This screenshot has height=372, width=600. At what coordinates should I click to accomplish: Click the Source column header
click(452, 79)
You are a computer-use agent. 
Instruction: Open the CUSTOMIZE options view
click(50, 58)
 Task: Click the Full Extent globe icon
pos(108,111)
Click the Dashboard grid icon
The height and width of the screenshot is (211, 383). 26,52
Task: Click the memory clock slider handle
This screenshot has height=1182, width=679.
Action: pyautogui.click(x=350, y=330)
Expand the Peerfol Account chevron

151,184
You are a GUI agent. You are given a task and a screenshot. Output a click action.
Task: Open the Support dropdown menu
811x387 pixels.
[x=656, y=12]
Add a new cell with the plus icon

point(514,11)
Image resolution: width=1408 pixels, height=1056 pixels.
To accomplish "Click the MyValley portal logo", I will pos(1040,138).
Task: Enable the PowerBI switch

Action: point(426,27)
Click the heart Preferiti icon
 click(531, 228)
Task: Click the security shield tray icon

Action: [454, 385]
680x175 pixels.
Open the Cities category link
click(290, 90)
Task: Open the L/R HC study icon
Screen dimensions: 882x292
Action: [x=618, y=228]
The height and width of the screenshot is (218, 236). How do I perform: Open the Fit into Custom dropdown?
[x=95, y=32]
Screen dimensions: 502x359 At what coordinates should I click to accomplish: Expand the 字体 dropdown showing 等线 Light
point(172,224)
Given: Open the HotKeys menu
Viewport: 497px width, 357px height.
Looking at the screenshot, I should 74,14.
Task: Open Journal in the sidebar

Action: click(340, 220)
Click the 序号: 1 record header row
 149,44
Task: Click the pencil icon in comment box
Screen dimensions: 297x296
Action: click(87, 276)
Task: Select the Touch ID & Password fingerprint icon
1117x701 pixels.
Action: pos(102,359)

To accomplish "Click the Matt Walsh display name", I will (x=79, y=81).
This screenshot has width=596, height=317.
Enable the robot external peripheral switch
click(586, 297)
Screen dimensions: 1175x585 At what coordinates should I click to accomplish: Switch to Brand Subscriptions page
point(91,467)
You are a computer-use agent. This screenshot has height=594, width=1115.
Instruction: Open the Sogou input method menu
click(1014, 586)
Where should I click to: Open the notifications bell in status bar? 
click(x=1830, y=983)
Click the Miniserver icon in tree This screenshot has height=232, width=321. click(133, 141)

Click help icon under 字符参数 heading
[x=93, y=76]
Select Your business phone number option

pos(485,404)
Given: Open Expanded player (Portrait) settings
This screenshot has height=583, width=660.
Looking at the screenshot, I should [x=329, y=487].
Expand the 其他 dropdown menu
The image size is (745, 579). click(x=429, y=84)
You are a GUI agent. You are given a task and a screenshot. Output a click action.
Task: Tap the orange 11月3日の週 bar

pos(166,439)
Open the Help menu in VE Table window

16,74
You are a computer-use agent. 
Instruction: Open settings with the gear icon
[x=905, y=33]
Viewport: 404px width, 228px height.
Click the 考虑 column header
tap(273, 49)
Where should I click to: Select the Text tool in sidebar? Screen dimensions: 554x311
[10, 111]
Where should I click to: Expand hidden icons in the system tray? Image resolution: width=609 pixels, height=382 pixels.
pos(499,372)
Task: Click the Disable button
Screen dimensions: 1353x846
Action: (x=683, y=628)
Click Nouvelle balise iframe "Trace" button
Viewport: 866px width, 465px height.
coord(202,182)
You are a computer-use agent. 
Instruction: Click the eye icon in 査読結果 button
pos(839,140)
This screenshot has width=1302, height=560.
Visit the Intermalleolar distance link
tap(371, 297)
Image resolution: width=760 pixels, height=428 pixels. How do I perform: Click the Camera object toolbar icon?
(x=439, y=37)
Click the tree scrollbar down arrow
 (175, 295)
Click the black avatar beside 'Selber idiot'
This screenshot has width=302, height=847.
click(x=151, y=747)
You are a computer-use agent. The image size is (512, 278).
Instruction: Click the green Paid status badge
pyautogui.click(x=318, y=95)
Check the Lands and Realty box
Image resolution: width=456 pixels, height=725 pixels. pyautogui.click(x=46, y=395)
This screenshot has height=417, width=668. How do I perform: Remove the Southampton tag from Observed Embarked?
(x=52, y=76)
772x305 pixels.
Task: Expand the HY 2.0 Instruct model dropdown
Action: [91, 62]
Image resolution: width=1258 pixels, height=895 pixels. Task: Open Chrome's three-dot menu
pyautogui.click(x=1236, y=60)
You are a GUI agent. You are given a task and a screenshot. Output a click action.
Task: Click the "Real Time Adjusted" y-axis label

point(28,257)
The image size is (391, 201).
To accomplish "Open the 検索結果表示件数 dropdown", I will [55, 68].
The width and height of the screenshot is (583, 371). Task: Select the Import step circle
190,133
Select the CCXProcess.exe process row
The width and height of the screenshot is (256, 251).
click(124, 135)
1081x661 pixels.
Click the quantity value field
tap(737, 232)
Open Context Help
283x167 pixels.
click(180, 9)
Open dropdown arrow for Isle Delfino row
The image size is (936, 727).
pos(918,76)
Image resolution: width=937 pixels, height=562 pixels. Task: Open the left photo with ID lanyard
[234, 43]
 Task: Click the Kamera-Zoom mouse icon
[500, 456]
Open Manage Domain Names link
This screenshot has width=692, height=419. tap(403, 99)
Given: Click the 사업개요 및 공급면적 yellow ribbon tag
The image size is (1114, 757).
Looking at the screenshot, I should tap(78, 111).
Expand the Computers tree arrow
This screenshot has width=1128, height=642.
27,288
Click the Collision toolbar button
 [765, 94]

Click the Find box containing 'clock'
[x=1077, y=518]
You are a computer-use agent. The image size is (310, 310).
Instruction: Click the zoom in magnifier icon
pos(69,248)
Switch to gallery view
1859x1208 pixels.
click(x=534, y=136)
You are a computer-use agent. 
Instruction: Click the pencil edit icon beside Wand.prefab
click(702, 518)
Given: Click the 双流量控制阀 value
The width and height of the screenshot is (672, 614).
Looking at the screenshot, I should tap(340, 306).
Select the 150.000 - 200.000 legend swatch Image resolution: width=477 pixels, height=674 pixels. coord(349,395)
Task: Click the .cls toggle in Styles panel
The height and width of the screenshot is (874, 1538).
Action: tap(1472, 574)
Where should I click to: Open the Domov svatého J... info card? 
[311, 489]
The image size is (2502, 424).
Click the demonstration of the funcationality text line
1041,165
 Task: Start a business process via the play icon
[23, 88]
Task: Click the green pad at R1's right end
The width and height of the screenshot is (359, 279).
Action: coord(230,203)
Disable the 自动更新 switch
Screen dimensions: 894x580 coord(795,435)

• [Exercise prompt] Lay out the lines of the records above as a Markdown table, from the line with "680x175 pixels." up to and including the line with "[x=95, y=32]". Use the column names Row and Line, number each line in Row, and leave out blank lines.

• [Exercise output]
| Row | Line |
|---|---|
| 1 | 680x175 pixels. |
| 2 | Open the Cities category link |
| 3 | click(290, 90) |
| 4 | Task: Open the L/R HC study icon |
| 5 | Screen dimensions: 882x292 |
| 6 | Action: [x=618, y=228] |
| 7 | The height and width of the screenshot is (218, 236). How do I perform: Open the Fit into Custom dropdown? |
| 8 | [x=95, y=32] |